Arrangements to deal with surge at the level of individual health care facilities may include the following procedures:
- discharge of less acutely ill patients
- cancelling elective procedures
- adding additional beds to wards and rooms
- setting up cots in open spaces
- pre-established procedures to call back staff” for extra shifts
- maintaining or increasing stocks of equipment, supplies, pharmaceuticals
b. Emergency and Trauma Care Systems
Protocol based emergency and trauma care systems are mandatory in preventing avoidable mortality and morbidity during MCIs right from on-the-spot first aid to operating theatre trauma surgery. The trauma care system should be based on the Advanced Trauma Life Support (ATLS) guidelines. The standards of care appropriate to mass casualty events such as relaxed documentation requirements, reduced testing procedures, and larger staff-patient ratios have to be considered to counteract the workload (Nuyens, 2005).
c.
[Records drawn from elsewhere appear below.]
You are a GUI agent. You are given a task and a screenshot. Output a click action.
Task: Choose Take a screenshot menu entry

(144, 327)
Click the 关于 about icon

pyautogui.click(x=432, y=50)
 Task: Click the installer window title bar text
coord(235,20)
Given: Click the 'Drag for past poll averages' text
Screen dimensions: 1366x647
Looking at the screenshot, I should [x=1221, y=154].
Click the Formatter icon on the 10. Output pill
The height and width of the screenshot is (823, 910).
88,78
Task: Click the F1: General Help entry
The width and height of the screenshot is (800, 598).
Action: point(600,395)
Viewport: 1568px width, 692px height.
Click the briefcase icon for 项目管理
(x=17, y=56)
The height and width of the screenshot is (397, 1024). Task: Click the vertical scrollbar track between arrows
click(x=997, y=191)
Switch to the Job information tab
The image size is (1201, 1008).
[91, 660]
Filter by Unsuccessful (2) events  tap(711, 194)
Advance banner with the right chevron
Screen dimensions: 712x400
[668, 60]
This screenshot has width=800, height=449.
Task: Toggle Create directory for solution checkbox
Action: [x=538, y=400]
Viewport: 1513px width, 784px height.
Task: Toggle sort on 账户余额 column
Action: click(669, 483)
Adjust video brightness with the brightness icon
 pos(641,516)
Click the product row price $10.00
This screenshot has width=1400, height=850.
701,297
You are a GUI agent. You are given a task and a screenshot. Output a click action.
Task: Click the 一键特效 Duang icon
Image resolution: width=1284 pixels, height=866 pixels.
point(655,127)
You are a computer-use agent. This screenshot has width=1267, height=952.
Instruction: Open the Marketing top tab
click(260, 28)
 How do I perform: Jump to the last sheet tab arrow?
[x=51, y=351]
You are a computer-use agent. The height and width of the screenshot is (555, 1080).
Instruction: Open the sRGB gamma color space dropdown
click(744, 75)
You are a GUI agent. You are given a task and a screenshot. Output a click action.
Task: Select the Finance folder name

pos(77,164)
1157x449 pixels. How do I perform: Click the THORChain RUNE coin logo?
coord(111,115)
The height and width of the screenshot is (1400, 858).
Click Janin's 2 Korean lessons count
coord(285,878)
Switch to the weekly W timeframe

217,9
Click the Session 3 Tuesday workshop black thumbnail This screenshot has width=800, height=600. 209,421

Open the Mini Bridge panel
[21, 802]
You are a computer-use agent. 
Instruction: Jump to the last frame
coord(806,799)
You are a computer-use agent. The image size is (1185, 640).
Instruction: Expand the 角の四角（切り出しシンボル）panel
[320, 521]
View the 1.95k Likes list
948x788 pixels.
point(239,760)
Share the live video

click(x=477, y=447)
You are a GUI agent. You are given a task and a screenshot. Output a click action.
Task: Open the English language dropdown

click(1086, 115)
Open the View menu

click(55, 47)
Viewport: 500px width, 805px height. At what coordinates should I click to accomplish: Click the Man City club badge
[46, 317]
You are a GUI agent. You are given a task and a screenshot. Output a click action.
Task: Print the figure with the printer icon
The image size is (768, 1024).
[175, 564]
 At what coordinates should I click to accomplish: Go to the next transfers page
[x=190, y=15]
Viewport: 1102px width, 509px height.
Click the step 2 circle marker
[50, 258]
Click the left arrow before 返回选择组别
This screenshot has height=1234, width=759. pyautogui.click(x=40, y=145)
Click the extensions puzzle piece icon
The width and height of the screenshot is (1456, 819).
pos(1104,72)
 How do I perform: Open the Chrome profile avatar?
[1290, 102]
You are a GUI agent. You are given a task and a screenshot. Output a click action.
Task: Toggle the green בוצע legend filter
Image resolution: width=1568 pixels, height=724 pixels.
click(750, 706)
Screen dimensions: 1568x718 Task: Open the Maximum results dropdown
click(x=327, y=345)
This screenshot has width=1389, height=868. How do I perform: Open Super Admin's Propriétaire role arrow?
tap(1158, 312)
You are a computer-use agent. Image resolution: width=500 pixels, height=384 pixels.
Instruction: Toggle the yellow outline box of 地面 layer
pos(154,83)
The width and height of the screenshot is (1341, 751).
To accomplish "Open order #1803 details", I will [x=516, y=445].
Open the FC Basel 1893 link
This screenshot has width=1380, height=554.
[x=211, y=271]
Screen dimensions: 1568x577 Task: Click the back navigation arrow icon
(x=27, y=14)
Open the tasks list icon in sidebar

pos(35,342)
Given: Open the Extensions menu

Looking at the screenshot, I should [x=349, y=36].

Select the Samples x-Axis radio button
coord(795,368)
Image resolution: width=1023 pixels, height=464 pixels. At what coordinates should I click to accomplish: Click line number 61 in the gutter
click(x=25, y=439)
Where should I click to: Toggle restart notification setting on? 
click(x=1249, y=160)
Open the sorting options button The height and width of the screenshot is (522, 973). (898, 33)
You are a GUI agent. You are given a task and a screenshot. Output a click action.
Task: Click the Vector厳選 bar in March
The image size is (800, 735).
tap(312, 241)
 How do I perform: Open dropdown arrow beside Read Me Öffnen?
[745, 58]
Training and Exercises
Each health care facility should build the capacity of its personnel to deal with MCIs based on well-defined protocol. Drills and exercises are the most effective means of capacity building and should include all the health team members. Training should be evaluated at regular intervals, both to ensure its quality and to modify the protocol as necessary.
Each health care facility should have its own communication plan to activate the MCM protocol, deal with patients, the community and with the media. The plan should include training, not just for designated spokespersons but for all staff who may need to communicate with patients, family and community.
Elements to be considered by a health care facility in developing a MCM plan based on WHO (2007) guidelines are given in [Table 1].
Post MCM debriefing should be done with all involved members as soon as deactivation happens with an aim to reflect on actions that went well or failed as part of MCM. Each member’s feedback is received and appreciated and suggestions for future directions need to be written down. This will help to refine the policies and protocol for future improved management.
| Conclusion|| |
The escalation in catastrophic incidents especially in the developing countries has mandated the need for disaster preparedness and MCM. Mortality and morbidity can be effectively reduced if a health facility is prepared with careful and clear plans that would help in mitigating disasters and responding to emergency when there is a need. Capacity building to meet the surge demands at times of mass causalities is another key to effectively enacting the preparedness plans.
Conflicts of Interest: The author has declared no conflicts of interest.